[squeak-dev] Re: Comments on traits usage [[Pharo-project] Fwd:
andreas.raab at gmx.de
Wed Jan 6 15:57:22 UTC 2010
David T. Lewis wrote:
> Comments on the topic of "what are traits good for?" from Nathanael,
> forwarded from Pharo list. This is in response to the question raised
> on this list a while back.
Interesting. Thanks for sharing! (and hi Nathanael!)
>>> Could someone please come up with ONE example where MI (traits in particular) solve an *actual* problem and not just some academic BS?
>> I have encountered a bunch of cases in my every-day work at Google where single inheritance was not good enough to write the functionality that we needed without (a) code duplication and/or (b) boilerplate for object delegation (plus the associated complexity/slow-down/etc.). This was getting so annoying that I went through the hassle of implementing a template-based traits mechanism in C++ that we have been using quite regularly.
C++, ouch. Yes, my comment wasn't aimed at C++ (or Java for that
matter). In all statically typed languages that I'm aware of you really
can't get around MI for the single reason of type compliance, i.e.,
unless you can change a superclass' static type (which is impossible in
many situations), the only option is to use MI in order to achieve type
>> For example, we have been designing and implementing a very complex framework for efficient handling of massive entity/relation graphs (billions of nodes). Since we needed this framework to be general across multiple aspects, we simply couldn't come up with a good way of doing this without some sort of MI, and traits proved to be extremely useful. So, based on my experience, I certainly have seen plenty of real-world applications where traits can make a tremendous difference!!
All right, I should've phrased that more carefully :-)
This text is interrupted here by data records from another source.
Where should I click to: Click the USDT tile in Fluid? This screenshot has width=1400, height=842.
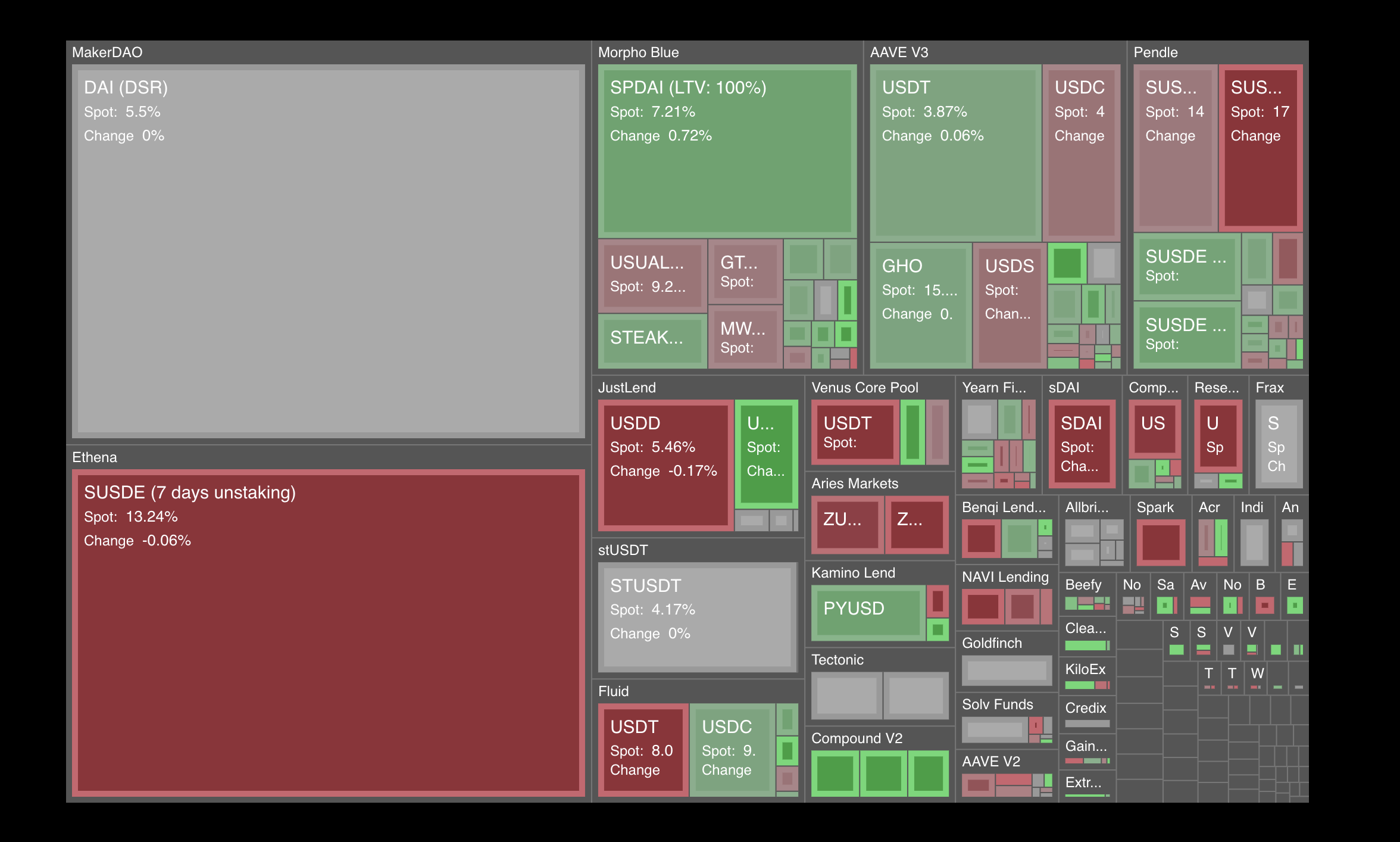pos(643,749)
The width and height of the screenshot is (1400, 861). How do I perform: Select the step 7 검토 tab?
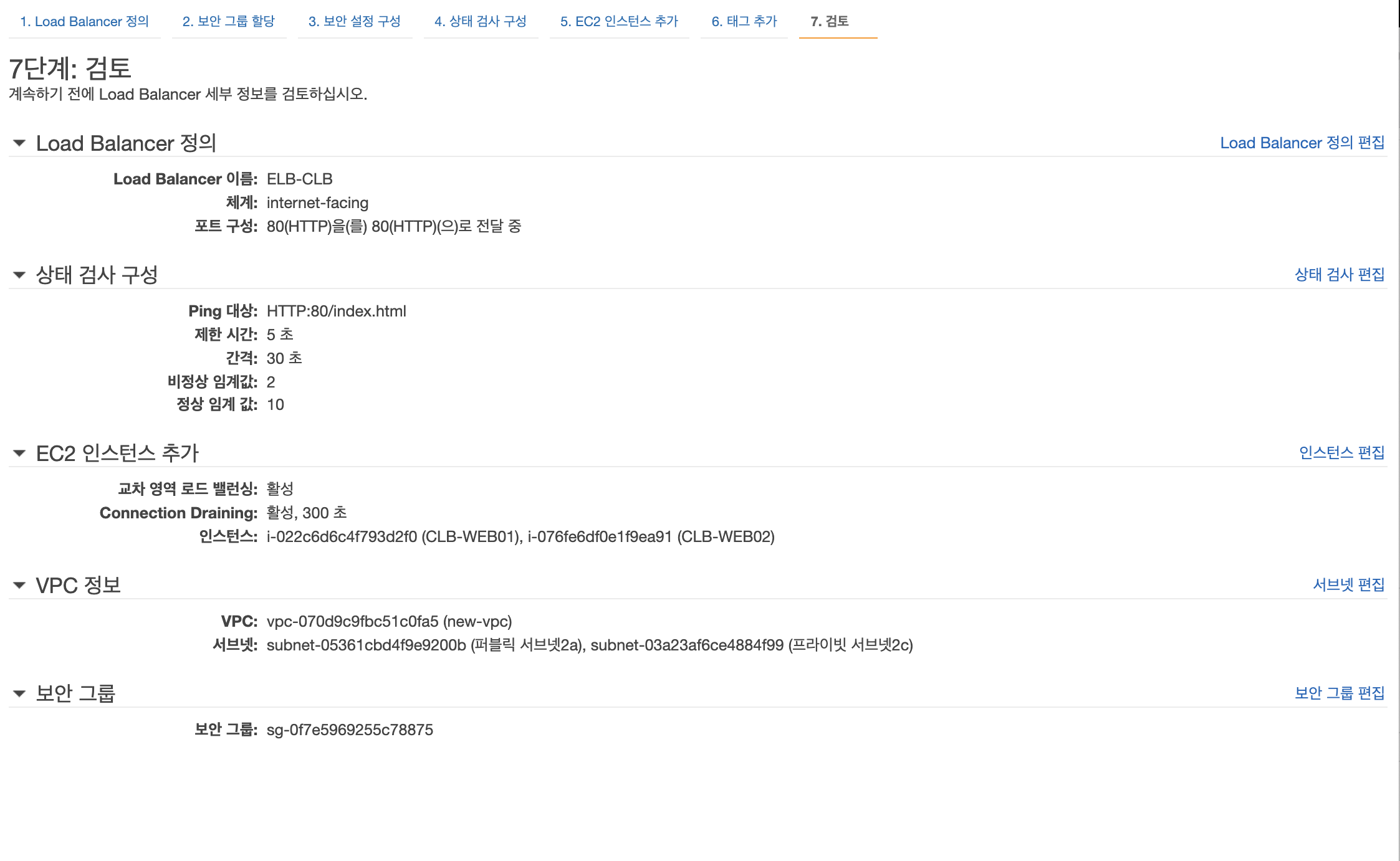click(829, 21)
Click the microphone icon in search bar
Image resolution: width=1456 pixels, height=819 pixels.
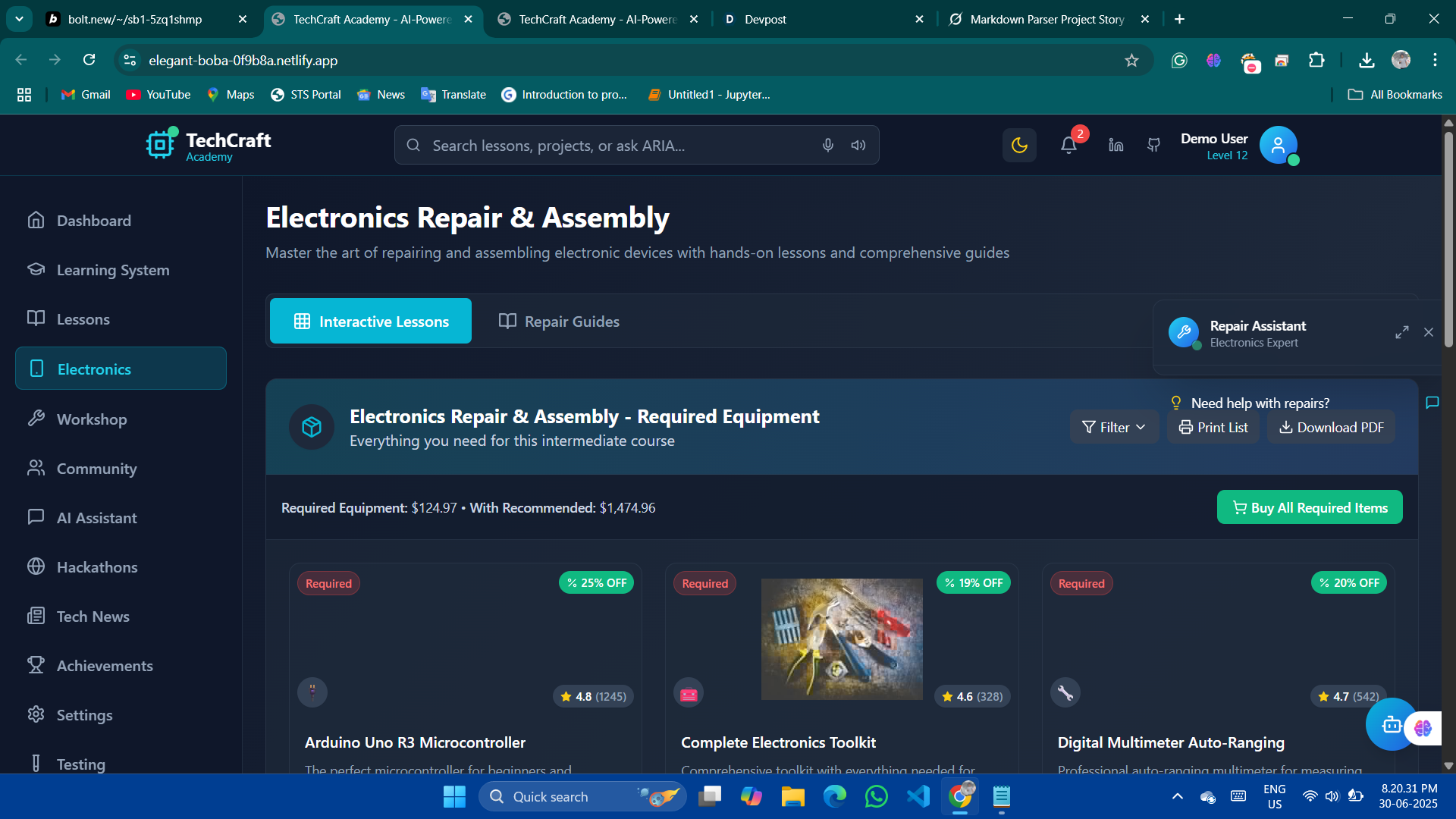click(x=828, y=145)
Yes, there *are* situations in which MI can solve a real, practical
problem. I've had them. In my experience such situations center around
the desire to modify existing (or future) frameworks without having to
modify the base classes. The issue of static types is a classic in this
regard, the above ("being general across multiple aspects") sounds very
much like it as well but the idea is also applicable for example in
"highly polymorphic" situations that affect few classes in a large
hierarchy. I.e., instead of adding a hundred methods to a base class
with the potential for conflicts one can use MI to cut down on the
exposure of the base classes on the interface in question.
On the other hand, I'll say that whenever I had the ability to compare
the alternatives, I've found that single inheritance and delegation
result in solutions that are far simpler and easier to understand than
multiple inheritance. The reason for this is obvious - it's the same
reason that we have objects to begin with. It's usually the "other"
constraints that make the single inheritance solution not viable, be
that language weaknesses (can't modify superclasses), management
constraints (changing the base class requires retesting of all of the
dependent libraries, are you kidding me???) or performance implications
(additional indirection(s) inherent in delegation).
>> That said, I can absolutely see that an overuse of traits can also add a lot of additional complexity. But in my opinion, this is not specific to traits and much more applies to almost any concept when it is overused. Consider for example single inheritance. If someone needs a class with 50 methods and decide to split this into a 10-level deep class hierarchy (just in case that somebody might want to reuse a part of it later), this will annoy a lot of other people and make things unnecessary complex. Similarly, if somebody splits a method with a 20 line algorithm into 10 helper methods with hard-to-understand names and consisting of only 2 lines each, this will probably make things much harder to understand (although having small methods is generally a good thing).
No argument here :-)
>> So, despite the fact that the concepts of single inheritance and (helper-)methods can be overused, I'm sure that neither of us would argue that they are bad/useless in the first place. And this is the same for any of the other nice programming concepts that come to mind, like meta-programming and closures (as much as I love closures for parametrization, overuse of functional elements can make code really hard to understand as well...)
No argument here either.
>> From my point of view, the same applies to traits: If traits are used in cases where they actually bring a benefit, i.e., they factor together a set of methods that conceptually and logically belong together and actually facilitate code reuse, they have been very useful to me.
Fair enough. I think I'm reacting a bit allergic to all of these
academic examples that are praised as being oh-so-wonderful when in my
opinion they have very little "actual benefit" from the use of MI. And
I'd love to see some measures that could be used to determine whether
there's benefit in the use of MI or not. Do you happen to know of any
But you're right to remind me that just because these are toy examples
doesn't mean there aren't any real world uses.